** What to do **
Your copy should start at the line with "Click the magenta" and end at the line with "the Apr month" in the data below. Transcribe only those lines, exactly, pictures excluded.

** The data **
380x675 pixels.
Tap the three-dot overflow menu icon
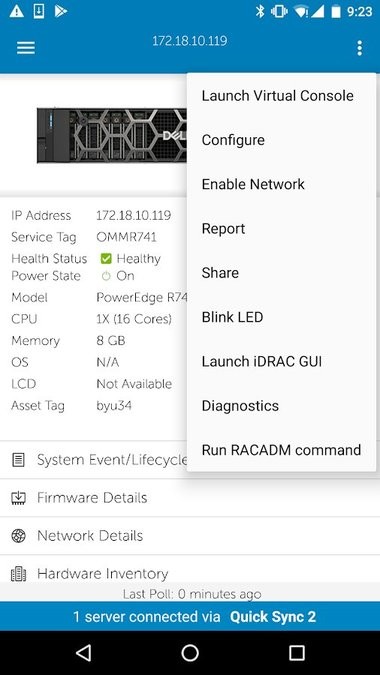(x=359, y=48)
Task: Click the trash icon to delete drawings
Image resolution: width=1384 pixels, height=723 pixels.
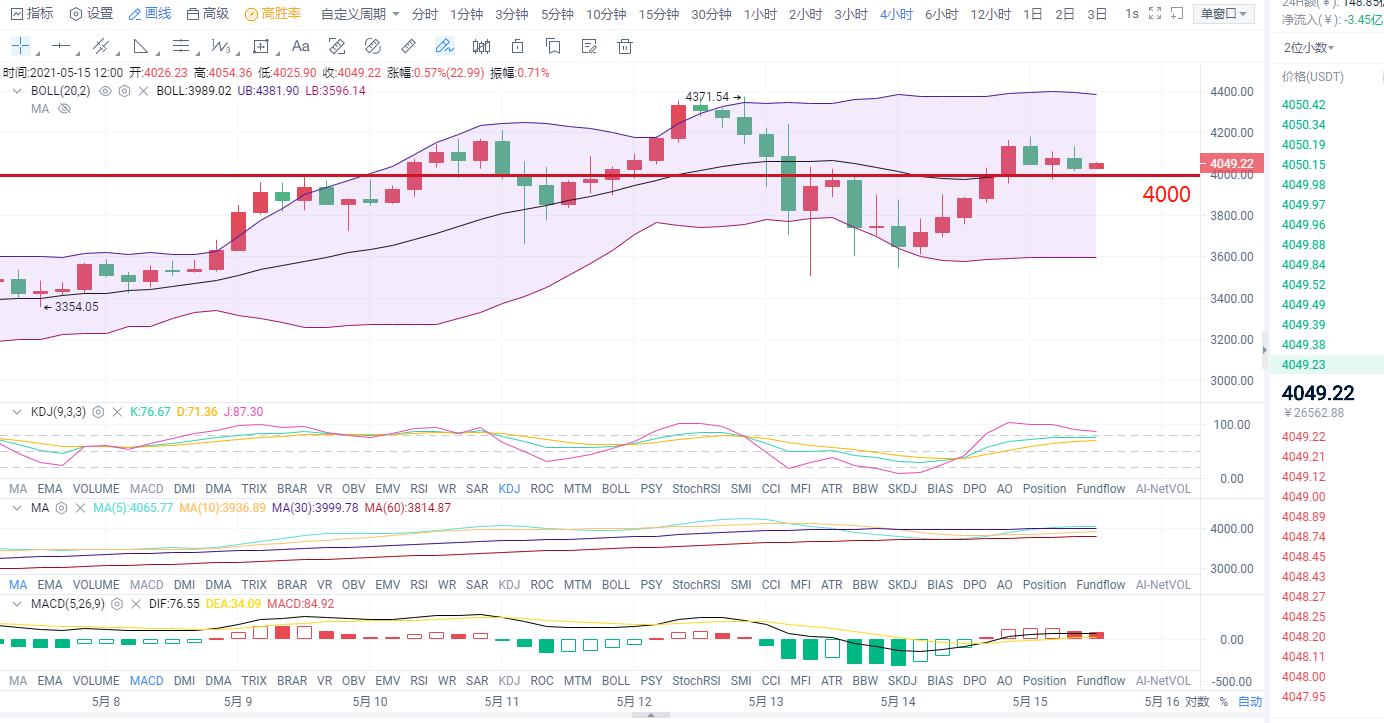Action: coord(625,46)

* * *

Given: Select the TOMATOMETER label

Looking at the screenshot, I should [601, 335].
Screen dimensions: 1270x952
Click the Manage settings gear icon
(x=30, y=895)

==

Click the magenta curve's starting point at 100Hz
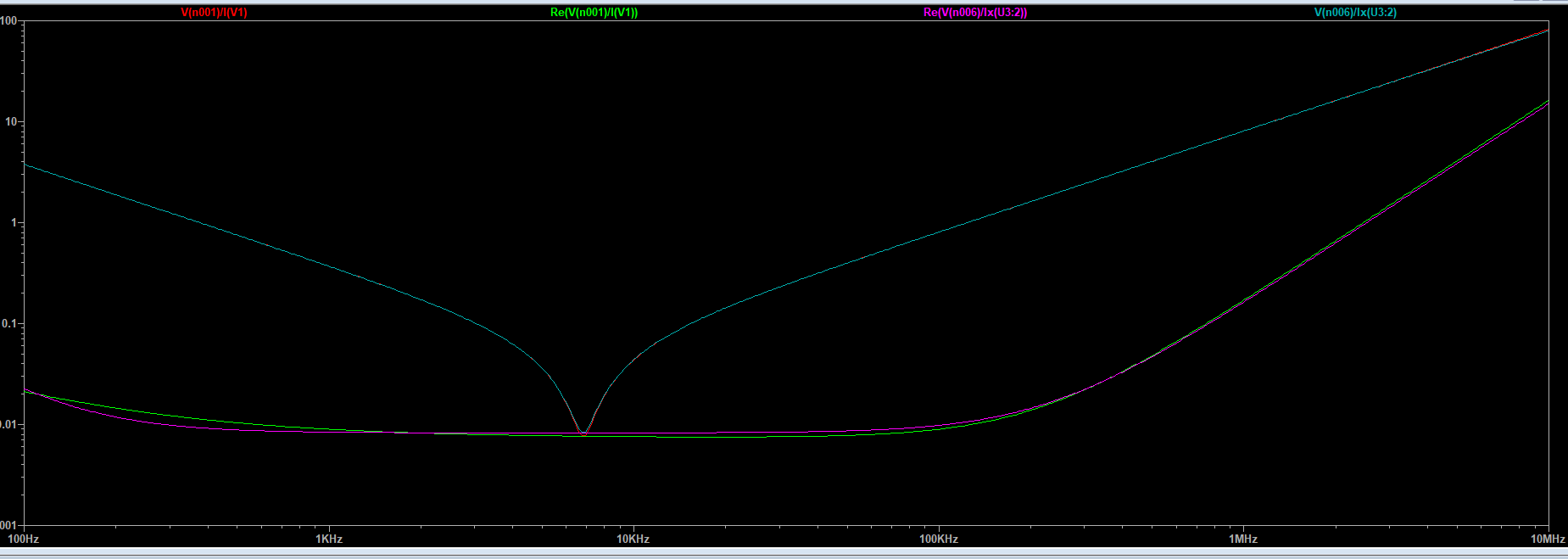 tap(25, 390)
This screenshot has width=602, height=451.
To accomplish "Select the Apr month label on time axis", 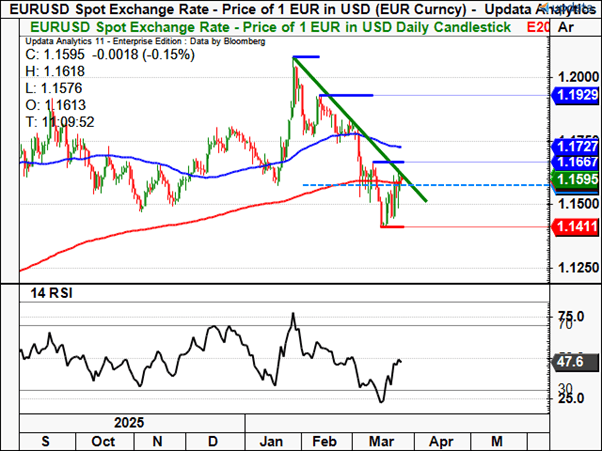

** Answer to this problem **
Click the magenta curve's starting point at 100Hz
 tap(25, 390)
This screenshot has width=602, height=451.
To accomplish "Select the Apr month label on time axis", 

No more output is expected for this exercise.